§ ASSIGNED TASK:
Only the lines from the top of the data through the one with "You are a computer-use agent. This" are to be written out, each exactly as it stands.

(EXERCISE MATERIAL)

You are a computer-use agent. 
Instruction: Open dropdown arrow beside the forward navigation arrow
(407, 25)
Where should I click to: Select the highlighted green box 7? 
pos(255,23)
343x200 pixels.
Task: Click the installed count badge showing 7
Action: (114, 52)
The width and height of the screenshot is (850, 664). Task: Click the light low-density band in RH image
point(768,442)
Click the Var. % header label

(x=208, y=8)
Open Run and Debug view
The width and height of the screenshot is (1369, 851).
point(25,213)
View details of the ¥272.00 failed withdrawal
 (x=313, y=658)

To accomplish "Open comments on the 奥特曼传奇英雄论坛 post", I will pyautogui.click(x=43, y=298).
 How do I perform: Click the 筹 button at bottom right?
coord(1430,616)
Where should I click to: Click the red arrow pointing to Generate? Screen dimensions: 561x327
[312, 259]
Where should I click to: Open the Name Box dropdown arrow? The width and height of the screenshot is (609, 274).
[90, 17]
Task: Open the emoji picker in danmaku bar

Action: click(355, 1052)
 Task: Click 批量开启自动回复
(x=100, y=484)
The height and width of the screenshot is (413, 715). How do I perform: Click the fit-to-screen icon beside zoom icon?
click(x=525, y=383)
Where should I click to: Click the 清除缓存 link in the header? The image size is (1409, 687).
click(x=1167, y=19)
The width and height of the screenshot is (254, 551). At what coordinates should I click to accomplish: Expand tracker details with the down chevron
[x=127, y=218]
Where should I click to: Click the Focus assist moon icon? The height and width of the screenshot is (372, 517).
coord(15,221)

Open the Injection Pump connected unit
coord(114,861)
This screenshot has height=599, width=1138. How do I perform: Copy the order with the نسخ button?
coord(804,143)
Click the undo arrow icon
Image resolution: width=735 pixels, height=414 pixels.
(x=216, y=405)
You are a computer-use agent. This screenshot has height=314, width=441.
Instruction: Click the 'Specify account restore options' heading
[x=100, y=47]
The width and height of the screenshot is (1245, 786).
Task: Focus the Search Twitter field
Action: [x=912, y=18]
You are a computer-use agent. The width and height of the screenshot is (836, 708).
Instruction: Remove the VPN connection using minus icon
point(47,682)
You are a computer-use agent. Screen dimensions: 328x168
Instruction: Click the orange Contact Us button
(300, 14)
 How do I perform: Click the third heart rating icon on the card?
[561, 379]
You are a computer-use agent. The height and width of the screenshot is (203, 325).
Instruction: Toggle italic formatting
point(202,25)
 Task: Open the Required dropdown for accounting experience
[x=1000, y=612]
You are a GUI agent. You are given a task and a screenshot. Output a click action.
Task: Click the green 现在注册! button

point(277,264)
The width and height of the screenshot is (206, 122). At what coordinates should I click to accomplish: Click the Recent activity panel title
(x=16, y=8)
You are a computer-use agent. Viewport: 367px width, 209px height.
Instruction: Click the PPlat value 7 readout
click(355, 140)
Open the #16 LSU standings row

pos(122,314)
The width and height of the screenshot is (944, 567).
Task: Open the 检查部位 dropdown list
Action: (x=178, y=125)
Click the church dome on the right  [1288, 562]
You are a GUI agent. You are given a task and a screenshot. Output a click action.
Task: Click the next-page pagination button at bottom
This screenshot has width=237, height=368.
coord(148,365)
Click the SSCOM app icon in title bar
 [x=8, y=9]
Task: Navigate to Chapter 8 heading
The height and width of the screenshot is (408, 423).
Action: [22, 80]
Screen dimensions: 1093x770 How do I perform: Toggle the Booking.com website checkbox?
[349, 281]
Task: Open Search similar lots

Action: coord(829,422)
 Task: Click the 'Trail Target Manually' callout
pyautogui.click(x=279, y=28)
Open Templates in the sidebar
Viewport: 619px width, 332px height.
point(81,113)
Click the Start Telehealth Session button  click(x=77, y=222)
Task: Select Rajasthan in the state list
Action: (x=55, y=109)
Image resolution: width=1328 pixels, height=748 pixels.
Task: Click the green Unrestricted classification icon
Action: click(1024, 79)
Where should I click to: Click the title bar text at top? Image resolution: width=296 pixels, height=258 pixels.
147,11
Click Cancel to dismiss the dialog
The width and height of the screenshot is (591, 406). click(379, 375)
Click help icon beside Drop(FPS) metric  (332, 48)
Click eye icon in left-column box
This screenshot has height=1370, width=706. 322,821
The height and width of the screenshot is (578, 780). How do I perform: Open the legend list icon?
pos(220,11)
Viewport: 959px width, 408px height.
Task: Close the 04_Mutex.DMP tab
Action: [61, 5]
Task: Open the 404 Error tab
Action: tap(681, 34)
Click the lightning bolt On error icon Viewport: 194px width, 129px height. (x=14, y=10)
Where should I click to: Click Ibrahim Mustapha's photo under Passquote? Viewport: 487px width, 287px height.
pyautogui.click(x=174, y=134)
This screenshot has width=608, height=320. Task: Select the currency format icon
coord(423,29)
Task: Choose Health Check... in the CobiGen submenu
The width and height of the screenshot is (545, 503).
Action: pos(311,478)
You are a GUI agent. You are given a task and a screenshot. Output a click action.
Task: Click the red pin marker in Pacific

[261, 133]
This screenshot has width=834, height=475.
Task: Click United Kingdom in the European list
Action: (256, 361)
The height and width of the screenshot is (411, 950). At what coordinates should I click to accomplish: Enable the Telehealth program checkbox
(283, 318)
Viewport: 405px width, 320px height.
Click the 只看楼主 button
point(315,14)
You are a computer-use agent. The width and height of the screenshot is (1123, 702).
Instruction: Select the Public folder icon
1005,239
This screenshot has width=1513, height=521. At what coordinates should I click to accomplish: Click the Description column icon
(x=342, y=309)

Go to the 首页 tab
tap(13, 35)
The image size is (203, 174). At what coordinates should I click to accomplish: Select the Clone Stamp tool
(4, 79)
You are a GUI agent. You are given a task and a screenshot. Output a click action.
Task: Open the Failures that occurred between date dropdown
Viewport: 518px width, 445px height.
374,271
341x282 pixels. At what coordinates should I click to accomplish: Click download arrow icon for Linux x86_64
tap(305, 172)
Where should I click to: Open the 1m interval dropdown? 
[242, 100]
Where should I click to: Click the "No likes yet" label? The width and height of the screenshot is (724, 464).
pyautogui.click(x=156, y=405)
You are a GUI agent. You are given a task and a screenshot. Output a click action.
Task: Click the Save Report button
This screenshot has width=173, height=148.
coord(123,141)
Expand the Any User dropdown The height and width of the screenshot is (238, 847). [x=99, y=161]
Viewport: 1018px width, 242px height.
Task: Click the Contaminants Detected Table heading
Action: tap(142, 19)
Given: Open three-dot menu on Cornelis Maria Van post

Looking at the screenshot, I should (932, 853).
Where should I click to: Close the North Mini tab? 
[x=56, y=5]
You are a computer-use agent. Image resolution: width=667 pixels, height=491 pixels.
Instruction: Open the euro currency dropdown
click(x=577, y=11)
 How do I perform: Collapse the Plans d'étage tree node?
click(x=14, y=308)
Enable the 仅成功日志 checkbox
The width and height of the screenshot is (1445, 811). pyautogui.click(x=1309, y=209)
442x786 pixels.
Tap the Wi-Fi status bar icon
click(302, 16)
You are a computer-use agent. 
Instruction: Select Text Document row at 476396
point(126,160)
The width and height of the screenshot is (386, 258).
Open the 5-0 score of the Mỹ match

(End EXERCISE MATERIAL)

§ SOLUTION TO THIS TASK:
You are a computer-use agent. 
Instruction: Open dropdown arrow beside the forward navigation arrow
(407, 25)
Where should I click to: Select the highlighted green box 7? 
pos(255,23)
343x200 pixels.
Task: Click the installed count badge showing 7
Action: (114, 52)
The width and height of the screenshot is (850, 664). Task: Click the light low-density band in RH image
point(768,442)
Click the Var. % header label

(x=208, y=8)
Open Run and Debug view
The width and height of the screenshot is (1369, 851).
point(25,213)
View details of the ¥272.00 failed withdrawal
 (x=313, y=658)

To accomplish "Open comments on the 奥特曼传奇英雄论坛 post", I will pyautogui.click(x=43, y=298).
 How do I perform: Click the 筹 button at bottom right?
coord(1430,616)
Where should I click to: Click the red arrow pointing to Generate? Screen dimensions: 561x327
[312, 259]
Where should I click to: Open the Name Box dropdown arrow? The width and height of the screenshot is (609, 274).
[90, 17]
Task: Open the emoji picker in danmaku bar

Action: click(355, 1052)
 Task: Click 批量开启自动回复
(x=100, y=484)
The height and width of the screenshot is (413, 715). How do I perform: Click the fit-to-screen icon beside zoom icon?
click(x=525, y=383)
Where should I click to: Click the 清除缓存 link in the header? The image size is (1409, 687).
click(x=1167, y=19)
The width and height of the screenshot is (254, 551). At what coordinates should I click to accomplish: Expand tracker details with the down chevron
[x=127, y=218]
Where should I click to: Click the Focus assist moon icon? The height and width of the screenshot is (372, 517).
coord(15,221)

Open the Injection Pump connected unit
coord(114,861)
This screenshot has height=599, width=1138. How do I perform: Copy the order with the نسخ button?
coord(804,143)
Click the undo arrow icon
Image resolution: width=735 pixels, height=414 pixels.
(x=216, y=405)
You are a computer-use agent. This screenshot has height=314, width=441.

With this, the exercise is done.